Suppose the oracle of delphi were to answer the question: Is SSM's wife participating in a freely chosen, happy, unresented, open M? The answer would be NO. Face it. Face yourself.

Be honest with W and quit you cheap, self-preserving, selfish excuses. It takes about 10 seconds for you to say to W: "W I have chosen to have sex outside our M and I have had sex outside the M." You can even email it to her.


As I think I've said several times already, I have already told her that. At this point, she doesn't want to know the details. Neither of us is "happy" about the situation. Otherwise I'd not even be posting here.

Had I taken the advise to "divorce if you're going to fool around", everybody would say I kept my integrity intact, no matter how much more pain that caused everyone. Apparently, divorce is always less painful and more honorable. Really?

Oh, I think I see the logic. If I divorce, fool around, and then remarry, it would all be clean and kosher, and I'd have my integrity, and if that hurt the kids and my wife just as much, it wouldn't matter because I kept my integrity and honor. Don't you see we're working through a problem? Sure, we are essentially divorced in the sense of intimacy. And so, as some of you have suggested, my marriage is a sham. Well, if we got divorced, is that the way to fix it, just because it then semantically eliminates the applicability of the phrase (your marriage is a sham)? No marriage, no sham. Got it.

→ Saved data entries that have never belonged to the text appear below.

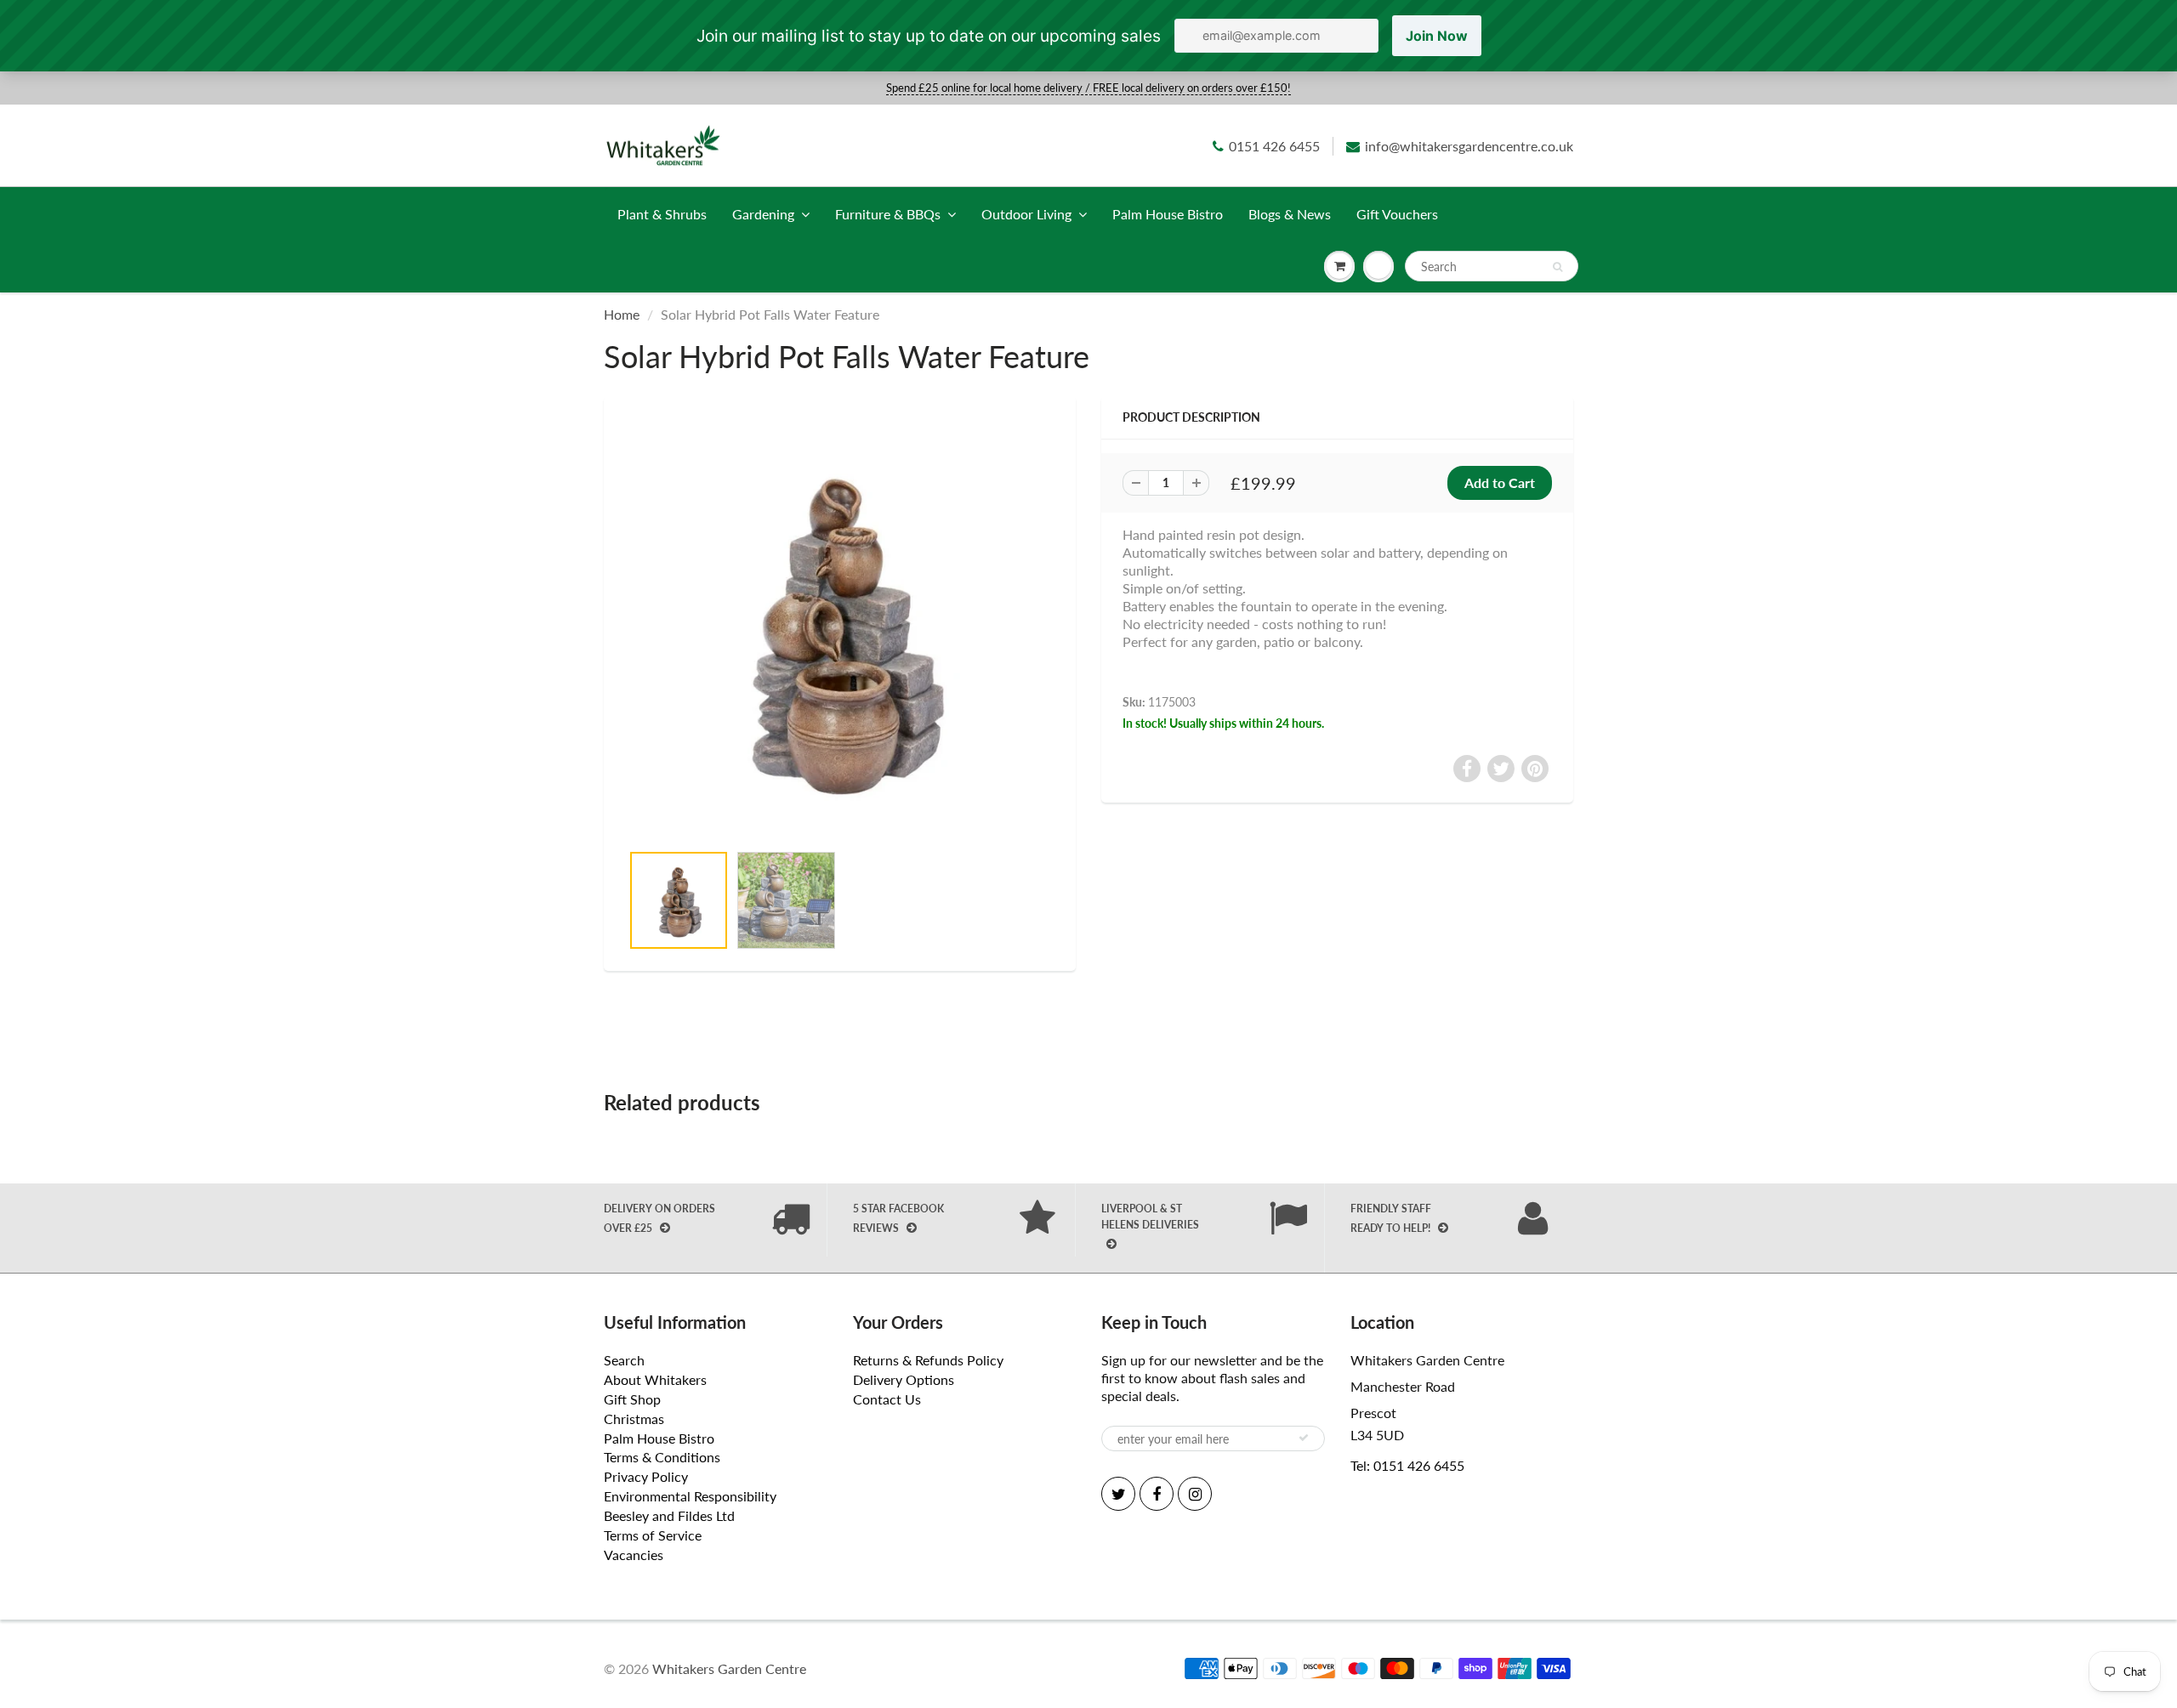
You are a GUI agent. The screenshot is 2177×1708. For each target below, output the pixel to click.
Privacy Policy (646, 1476)
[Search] (1557, 267)
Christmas (634, 1418)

I don't understand the lack of focus on the actual problem, rather than on our IRS and property legal status as indicated by paperwork filed with the government. If you are having a loving sexual relationship with someone, and you cheat on that partner with someone else, you don't keep your honor and integrity intact simply because you are not married to that person. But as I understand it from some people on this forum, the marital status is what makes the difference. I don't agree with that.

Quote:
As far as the teenagers, probably 15 year olds having sex isn't really good for them. Another important distinction is that THEY AREN'T MARRIED.


Well, now, which way are you trying to make the argument? That sex is not recommended for 15-year-olds? Or that casual sex among 15-year-olds is OK because theyre NOT married? And they therefore keep their honor and integrity intact?

And to put on my international smugness cap, I find it a curious mixed message about "sex out of wedlock" in America. I hear that everyone should wait to have sex until marriage. And then I also hear that it's OK to have casual sex with multiple partners because you're not married.